If you think small-cap and value stocks are no place to be invested this year, don't talk to I. Charles Rinaldi, portfolio manager of the Strong Small Cap Value Fund, (800-359-3379). He loves the arena he invests that fund's assets into.

"Small stocks can be risky because they are illiquid to some degree and the sector has been out of favor recently," says Rinaldi. " But prior to recent years, the sector has been one of the best places to be. That's why I'm in it, because I like small-caps and I like value. Both have been out of vogue and we've one pretty well during this down period."

And he's right. As of June 7, the Russell 2000, an index that reflects the performance of small-cap stocks, was up 2.3 percent while the Strong Small Cap Value Fund had a year-to-date total return of over 17 percent, according to Lipper, Inc.
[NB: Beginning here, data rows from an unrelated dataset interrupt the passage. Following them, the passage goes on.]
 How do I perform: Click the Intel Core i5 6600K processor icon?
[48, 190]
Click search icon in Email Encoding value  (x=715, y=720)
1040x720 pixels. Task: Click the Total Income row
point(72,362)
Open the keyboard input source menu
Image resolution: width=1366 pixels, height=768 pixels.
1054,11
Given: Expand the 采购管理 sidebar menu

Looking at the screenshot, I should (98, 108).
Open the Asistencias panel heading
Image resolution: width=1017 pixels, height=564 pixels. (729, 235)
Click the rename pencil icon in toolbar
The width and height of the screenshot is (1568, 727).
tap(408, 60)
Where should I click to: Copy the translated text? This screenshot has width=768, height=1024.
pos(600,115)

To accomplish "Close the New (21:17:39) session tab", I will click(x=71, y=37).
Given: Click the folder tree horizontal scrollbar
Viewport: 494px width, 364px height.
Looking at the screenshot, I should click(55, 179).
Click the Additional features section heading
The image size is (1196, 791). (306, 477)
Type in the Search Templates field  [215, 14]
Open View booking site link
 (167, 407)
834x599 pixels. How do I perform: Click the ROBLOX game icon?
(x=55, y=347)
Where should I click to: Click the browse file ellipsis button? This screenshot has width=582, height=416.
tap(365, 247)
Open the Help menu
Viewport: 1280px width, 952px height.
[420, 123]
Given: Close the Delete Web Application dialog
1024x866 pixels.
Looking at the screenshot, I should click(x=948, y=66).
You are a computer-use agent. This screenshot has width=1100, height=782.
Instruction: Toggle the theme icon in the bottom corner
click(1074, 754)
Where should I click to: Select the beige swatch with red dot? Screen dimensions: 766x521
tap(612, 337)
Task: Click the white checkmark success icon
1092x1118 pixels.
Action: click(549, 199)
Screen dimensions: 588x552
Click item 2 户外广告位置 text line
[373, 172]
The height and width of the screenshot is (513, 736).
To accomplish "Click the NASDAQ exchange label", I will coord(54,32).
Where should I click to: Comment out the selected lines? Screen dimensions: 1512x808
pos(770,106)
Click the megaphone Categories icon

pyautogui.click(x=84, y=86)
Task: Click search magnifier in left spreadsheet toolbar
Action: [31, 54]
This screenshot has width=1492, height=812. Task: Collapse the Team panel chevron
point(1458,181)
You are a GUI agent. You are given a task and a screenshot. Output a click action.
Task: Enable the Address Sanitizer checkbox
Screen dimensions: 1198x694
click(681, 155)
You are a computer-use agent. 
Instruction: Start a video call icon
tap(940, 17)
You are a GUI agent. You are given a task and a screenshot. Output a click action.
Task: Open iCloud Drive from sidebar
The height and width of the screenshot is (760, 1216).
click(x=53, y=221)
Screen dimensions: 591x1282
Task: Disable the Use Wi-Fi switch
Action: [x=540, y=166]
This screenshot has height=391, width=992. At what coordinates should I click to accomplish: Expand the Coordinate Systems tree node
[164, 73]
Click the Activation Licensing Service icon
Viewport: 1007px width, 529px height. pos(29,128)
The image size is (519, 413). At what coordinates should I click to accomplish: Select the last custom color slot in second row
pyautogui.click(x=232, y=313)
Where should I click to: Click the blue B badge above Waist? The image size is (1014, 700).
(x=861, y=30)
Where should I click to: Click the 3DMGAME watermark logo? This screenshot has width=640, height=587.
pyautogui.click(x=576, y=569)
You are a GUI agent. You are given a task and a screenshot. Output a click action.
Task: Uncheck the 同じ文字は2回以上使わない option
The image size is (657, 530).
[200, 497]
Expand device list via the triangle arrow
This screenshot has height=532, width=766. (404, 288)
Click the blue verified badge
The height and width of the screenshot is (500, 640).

Rinaldi likes finding companies to invest in that others have overlooked. Currently there are about 90 stocks in the portfolio, highest industry weightings are energy and technology. Here is part of a recent conversation with Rinaldi:

Q:Everybody seems to have a different definition for "value". What's yours?

Rinaldi: We don't look at stocks and say this is a "growth" stock or a "value" stock. We look at the screens, and then for stocks selling at deep value and go from there. Basically use a strong bottom-up fundamental approach.

Q: Tell me a little bit more about your stock selections process?

Rinaldi: We screen our data base looking for stocks with market capitalizations between $200 million and $1.5 billion. Then, we look at things like sales growth, gross margins, capital expenditures and for some dynamic for change within a company. And then decide if the stock is selling at a price we consider to be a good entry point.

Q: Can you give me a couple of examples of such companies?

Rinaldi: About two years ago we bought Optika, a software company, for about $2.50. It was down from $11, had no debt and was selling below book value at the time.

What happened there was everybody had sold the stock, it really had no coverage and the company had announced that they had a major new product coming out. We looked at the product, thought there really was a good dynamic in the company for change and invested in it. The stock actually hit over $44.

Another one that was very good for us was Coherent, Inc. It's a tech stock that we bought at $13, and it went up to $107, and then back to $52. I liked the company because it was a real company with earnings. They are in the fiber optic area and also make high-end lasers. So the company has legs to it.

Q: But not all picks are winners. Any disappointments?

Rinaldi: One company that's attractive but really hasn't appreciated yet is Barbeques Galore. It's a specialty retailer, sells barbeque grills, sauces and a whole range of equipment and accessories. It's an Australian headquartered company, has 95 stores there and a real brand-name presence there. In the U.S., they have about 67 stores in states like California, Texas, and Arizona.

The stock went public two and a half years ago at $11. It's selling around $9.

Q: When you buy a stock, how long do you intend on holding it?

Rinaldi: When we go into a stock, unless the stock really appreciates very rapidly, we're talking about holding the stock for 2 or 3 years.